Urban Growth Forecasting and LULC Dynamics in Bangalore Using Random Forest Classification and Cellular Automata on Dynamic World Satellite Data
摘要
Rapid urbanization in Bangalore demands timely and interpretable forecasting models to guide sustainable land use planning. This paper presents a two-stage hybrid framework combining Random Forest (RF) classification with Cellular Automata (CA) simulation to classify land use/land cover (LULC) and forecast near-future urban growth. We utilize high-resolution, near real-time Sentinel-2–based Dynamic World data, which provides per-pixel probability distributions across nine land cover classes—enabling more realistic training.

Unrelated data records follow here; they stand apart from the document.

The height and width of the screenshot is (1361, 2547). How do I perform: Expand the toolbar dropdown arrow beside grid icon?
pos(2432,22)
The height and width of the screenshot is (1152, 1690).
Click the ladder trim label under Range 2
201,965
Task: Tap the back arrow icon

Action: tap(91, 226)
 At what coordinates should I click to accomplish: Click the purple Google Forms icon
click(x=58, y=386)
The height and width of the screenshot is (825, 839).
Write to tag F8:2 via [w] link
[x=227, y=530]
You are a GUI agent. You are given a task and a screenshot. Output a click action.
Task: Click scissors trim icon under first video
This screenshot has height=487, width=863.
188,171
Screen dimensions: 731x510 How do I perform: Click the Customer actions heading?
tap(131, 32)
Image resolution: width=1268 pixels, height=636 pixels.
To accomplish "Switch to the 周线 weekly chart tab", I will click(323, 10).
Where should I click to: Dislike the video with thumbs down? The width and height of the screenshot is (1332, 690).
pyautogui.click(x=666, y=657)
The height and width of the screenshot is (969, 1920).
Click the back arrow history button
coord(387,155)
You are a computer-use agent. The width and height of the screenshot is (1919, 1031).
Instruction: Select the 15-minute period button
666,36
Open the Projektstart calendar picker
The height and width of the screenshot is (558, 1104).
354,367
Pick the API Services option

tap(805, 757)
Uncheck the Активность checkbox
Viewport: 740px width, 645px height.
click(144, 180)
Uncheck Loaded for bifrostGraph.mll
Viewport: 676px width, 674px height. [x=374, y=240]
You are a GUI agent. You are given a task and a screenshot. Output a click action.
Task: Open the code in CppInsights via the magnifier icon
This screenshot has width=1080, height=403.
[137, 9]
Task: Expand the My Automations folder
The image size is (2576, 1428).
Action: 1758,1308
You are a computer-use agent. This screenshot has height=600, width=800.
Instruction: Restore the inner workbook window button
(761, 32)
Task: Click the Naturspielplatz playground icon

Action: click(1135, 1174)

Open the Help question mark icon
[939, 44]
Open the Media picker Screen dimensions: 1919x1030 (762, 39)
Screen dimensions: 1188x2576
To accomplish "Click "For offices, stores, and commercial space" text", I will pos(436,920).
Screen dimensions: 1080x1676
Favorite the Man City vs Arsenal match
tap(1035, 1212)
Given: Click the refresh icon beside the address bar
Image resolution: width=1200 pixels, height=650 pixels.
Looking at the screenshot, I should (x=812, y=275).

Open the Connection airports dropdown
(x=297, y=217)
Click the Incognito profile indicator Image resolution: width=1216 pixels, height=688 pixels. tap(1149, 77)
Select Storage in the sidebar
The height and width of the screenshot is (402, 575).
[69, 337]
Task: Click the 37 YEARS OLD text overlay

The RF model, trained on these probabilities, produces a 2025 LULC map with 98.21% accuracy, a Kappa of 0.9752, and a mean Intersection over Union (IoU) of 0.9004. A CA-based spatial model then simulates 2026 built-up expansion using 3 × 3 neighborhood logic, predicting a 6.21% increase in urban area and a tree cover loss of 41.8 sq.km. Backcasting validation for earlier years yielded IoU scores above 0.86. Implemented in Colab using Earth Engine datasets, the pipeline offers a lightweight, interpretable, and scalable tool to support environmental monitoring and urban policy planning.